Nunca mejor dicho. Caprichosa, tornadiza la suerte… tanto como la amistad basada en la sumisión, el culto y el clero.

Asisto al bombardeo publicitario de la salida de Caprichos de la suerte orquestada a todo trapo. Es curioso, cuando en 2006 publiqué Miserias de la guerra, una novela más hecha y acabada que esta, acompañada de un largo trabajo, tanto una como otro fueron en la práctica silenciados; como lo fue la biografía Pío Baroja a escena, editada por Espasa Calpe, que no la presentó en ningún lado, y Tiempos de tormenta, el  ensayo exhaustivo sobre Pío Baroja y la guerra civil… como le consta de manera cumplida a José Carlos Mainer. Él sabrá por qué, seguro.
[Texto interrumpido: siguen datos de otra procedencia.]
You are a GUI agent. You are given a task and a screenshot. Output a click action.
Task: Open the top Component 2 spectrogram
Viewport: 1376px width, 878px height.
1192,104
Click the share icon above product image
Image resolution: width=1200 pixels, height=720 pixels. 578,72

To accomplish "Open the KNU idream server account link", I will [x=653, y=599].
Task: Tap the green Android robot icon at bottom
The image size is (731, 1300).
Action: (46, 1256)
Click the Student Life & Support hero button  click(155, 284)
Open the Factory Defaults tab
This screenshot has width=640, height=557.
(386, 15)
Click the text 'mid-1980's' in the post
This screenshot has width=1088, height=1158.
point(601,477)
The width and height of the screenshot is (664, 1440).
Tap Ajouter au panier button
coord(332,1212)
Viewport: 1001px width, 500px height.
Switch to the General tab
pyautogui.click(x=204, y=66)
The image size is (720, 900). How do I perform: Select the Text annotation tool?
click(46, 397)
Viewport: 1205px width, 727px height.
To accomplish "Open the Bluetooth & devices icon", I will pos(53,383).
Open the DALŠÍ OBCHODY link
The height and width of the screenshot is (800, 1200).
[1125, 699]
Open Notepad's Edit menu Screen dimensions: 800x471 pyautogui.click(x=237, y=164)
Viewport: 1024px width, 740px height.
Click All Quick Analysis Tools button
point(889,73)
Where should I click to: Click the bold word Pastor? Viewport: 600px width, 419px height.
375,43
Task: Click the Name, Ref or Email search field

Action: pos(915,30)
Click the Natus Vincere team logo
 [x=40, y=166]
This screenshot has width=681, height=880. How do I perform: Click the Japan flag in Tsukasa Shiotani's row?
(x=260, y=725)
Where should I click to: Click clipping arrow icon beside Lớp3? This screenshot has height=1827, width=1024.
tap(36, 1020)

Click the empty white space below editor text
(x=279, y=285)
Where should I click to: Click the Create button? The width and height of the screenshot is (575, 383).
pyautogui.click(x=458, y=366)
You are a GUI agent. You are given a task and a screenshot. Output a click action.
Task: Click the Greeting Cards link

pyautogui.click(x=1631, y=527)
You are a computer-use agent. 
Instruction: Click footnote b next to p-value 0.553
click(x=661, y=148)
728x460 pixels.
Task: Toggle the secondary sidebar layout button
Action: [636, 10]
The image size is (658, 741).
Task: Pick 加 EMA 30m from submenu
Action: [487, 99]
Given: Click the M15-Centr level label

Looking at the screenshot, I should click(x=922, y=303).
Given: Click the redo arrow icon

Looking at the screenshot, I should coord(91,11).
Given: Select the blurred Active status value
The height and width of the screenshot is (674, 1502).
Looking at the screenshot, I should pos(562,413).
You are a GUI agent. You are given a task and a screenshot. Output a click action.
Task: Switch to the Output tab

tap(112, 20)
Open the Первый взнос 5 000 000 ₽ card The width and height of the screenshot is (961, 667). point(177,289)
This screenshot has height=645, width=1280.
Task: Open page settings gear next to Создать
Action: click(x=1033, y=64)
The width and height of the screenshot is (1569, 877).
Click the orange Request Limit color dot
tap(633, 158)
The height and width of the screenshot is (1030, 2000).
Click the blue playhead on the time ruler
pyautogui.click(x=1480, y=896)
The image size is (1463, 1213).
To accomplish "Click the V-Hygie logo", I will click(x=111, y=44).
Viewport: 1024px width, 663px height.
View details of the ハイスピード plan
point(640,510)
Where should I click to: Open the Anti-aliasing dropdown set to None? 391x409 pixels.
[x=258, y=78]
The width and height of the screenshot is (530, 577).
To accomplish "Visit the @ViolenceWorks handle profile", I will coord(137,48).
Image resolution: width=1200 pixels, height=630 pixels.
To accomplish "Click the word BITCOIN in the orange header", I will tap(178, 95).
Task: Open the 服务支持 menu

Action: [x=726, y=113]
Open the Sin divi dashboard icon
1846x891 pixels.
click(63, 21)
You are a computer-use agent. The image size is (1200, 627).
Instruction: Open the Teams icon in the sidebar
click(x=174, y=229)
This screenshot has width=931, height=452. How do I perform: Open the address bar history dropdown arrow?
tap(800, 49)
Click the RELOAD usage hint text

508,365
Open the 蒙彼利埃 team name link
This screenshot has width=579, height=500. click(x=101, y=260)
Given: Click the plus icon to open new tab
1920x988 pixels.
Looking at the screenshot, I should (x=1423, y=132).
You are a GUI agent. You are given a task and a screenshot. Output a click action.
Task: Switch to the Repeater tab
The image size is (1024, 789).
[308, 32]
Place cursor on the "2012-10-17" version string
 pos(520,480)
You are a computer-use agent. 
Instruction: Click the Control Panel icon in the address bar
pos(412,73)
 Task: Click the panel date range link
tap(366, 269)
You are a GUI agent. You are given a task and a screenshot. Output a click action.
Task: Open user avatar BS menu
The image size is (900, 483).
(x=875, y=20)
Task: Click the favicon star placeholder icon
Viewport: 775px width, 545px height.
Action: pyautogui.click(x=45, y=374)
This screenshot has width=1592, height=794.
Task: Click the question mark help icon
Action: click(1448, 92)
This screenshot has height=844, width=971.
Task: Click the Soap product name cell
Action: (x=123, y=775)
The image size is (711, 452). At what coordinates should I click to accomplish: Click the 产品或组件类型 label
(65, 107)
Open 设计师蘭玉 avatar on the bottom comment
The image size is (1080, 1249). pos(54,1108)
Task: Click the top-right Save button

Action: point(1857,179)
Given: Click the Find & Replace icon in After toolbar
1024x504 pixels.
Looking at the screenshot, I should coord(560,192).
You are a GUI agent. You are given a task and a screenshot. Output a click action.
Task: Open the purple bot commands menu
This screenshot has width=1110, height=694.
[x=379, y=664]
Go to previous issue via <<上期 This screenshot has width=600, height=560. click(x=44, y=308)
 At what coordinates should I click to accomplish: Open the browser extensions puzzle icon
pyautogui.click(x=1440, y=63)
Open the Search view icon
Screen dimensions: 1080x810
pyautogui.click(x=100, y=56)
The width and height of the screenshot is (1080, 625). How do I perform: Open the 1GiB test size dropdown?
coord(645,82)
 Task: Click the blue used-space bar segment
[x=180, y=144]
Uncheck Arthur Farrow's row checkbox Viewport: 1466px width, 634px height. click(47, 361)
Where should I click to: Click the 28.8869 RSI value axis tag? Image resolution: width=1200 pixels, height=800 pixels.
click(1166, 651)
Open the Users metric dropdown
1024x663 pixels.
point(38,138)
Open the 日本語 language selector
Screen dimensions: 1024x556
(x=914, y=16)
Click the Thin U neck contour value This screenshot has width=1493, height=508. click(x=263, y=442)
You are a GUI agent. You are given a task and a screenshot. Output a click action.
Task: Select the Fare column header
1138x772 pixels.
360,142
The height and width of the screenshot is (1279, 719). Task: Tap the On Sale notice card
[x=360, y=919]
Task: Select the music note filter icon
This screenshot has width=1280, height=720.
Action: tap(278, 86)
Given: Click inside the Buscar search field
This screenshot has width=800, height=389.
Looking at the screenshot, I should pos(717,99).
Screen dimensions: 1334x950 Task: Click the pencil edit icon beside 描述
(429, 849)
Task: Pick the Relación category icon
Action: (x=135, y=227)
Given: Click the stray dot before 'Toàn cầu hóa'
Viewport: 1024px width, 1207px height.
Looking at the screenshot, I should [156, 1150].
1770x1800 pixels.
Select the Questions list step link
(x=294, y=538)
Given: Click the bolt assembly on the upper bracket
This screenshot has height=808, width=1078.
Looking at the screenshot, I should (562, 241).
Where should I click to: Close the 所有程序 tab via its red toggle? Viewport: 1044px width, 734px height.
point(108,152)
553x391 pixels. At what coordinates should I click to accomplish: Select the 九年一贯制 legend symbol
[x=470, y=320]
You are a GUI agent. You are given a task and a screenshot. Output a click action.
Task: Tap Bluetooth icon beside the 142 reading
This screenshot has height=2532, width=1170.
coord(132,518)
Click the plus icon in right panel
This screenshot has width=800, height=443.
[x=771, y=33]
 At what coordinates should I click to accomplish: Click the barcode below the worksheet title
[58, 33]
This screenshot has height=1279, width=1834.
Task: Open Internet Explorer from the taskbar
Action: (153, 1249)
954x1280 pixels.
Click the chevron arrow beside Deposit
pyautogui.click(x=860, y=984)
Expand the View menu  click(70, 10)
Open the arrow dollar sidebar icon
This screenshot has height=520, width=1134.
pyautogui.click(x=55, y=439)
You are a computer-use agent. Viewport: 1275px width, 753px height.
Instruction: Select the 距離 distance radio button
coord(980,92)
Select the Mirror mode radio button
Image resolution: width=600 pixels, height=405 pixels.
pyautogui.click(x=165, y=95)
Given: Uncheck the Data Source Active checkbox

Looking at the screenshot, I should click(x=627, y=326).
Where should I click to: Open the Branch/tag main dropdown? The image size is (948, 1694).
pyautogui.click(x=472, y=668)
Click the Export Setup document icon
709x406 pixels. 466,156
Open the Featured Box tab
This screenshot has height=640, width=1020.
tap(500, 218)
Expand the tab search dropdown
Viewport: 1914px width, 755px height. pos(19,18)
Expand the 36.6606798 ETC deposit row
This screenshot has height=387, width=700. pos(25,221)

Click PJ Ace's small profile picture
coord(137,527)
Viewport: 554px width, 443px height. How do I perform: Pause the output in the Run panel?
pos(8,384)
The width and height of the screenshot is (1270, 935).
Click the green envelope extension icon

Esta novela de ahora, que es muy poca cosa literaria, por no decir muy mala, grotesca y plataforma de unas ideas zarrapastrosas sobre la guerra (pura senilidad) no fue “hallada” de manera sorpresiva y novelesca, sino que estaba repertoriada y descrita en 1987, y en parte ya publicada en otro lugar. La leí en 2005-2006 y si no la describí al detalle fue porque convine con la familia en que era mejor esperar a que se hiciera la edición de la obra. Estoy harto de explicarlo.

¿Me quejo? No, ¿por qué motivo iba a hacerlo? No pido nada, solo cuento lo vivido alrededor de esos originales, tras incontables horas de trabajo dedicadas a Baroja y a su mundo (un par largo de miles de páginas publicadas, conferencias al margen).

Aquí está visto que según quien firme las cosas, el trato es uno u otro. De la misma forma que la verdad depende del aplauso y de la fuerza, y del dinero. Cuando salió Miserias de la guerra dije que era un acontecimiento literario y un mafiosete de Asturias se me echó encima y me abucheó. Con Mainer no se atreven. Todos andan a ver que se sacan unos a otros. Mainer dice que es un acontecimiento mundial, estupendo, magnífico, pero hace unos años, cuando andaban disgustados entre ellos con motivo de la edición del último tomo de las obras completas, dejó escrito que Baroja era como “un tren de mercancías”. Igual es un elogio, pero no creo, más bien una muestra de ingenio despectivo.

La familia Baroja  se quejaba de que Mainer no había ido a rendirles pleitesía y a hacerles el rendevú con motivo de la publicación de las Obras Completas en Círculo de Lectores; Mainer por su parte lo hacía de que le habían dejado colgado el último tomo, el XVI, con una correspondencia, de la mucha que guardan a buen recaudo en su archivo*, que iban a publicar y al final no publicaron, de modo que los editores tuvieron que rellenar ese último tomo de cualquier modo, como bien sabe Mainer, aunque ahora calle (con el bolsillo caliente).

Las páginas de mi diario escritas en Itzea y alrededores, entre los años 2005 y 2006, son muy jugosas y creo que esclarecedoras. Las voy a publicar en breve. Guardo muy malos recuerdos tanto de la familia Baroja como de José Carlos Mainer y de sus amiguetes del hampa académica. Ellos dirán lo mismo de mí. Qué importa, eso ya no tiene remedio. La escorredura va para abajo. Caprichos de la suerte no sé, miserias y tristezas sí.

* Correspondencia esta que si un día ve la luz, dejará obsoletas muchas de las páginas de su biografía que hemos escrito.

** En la imagen mi dormitorio  y mesa de trabajo en Itzea, a comienzos de 2006, cuando preparaba la edición de Miserias de la guerra.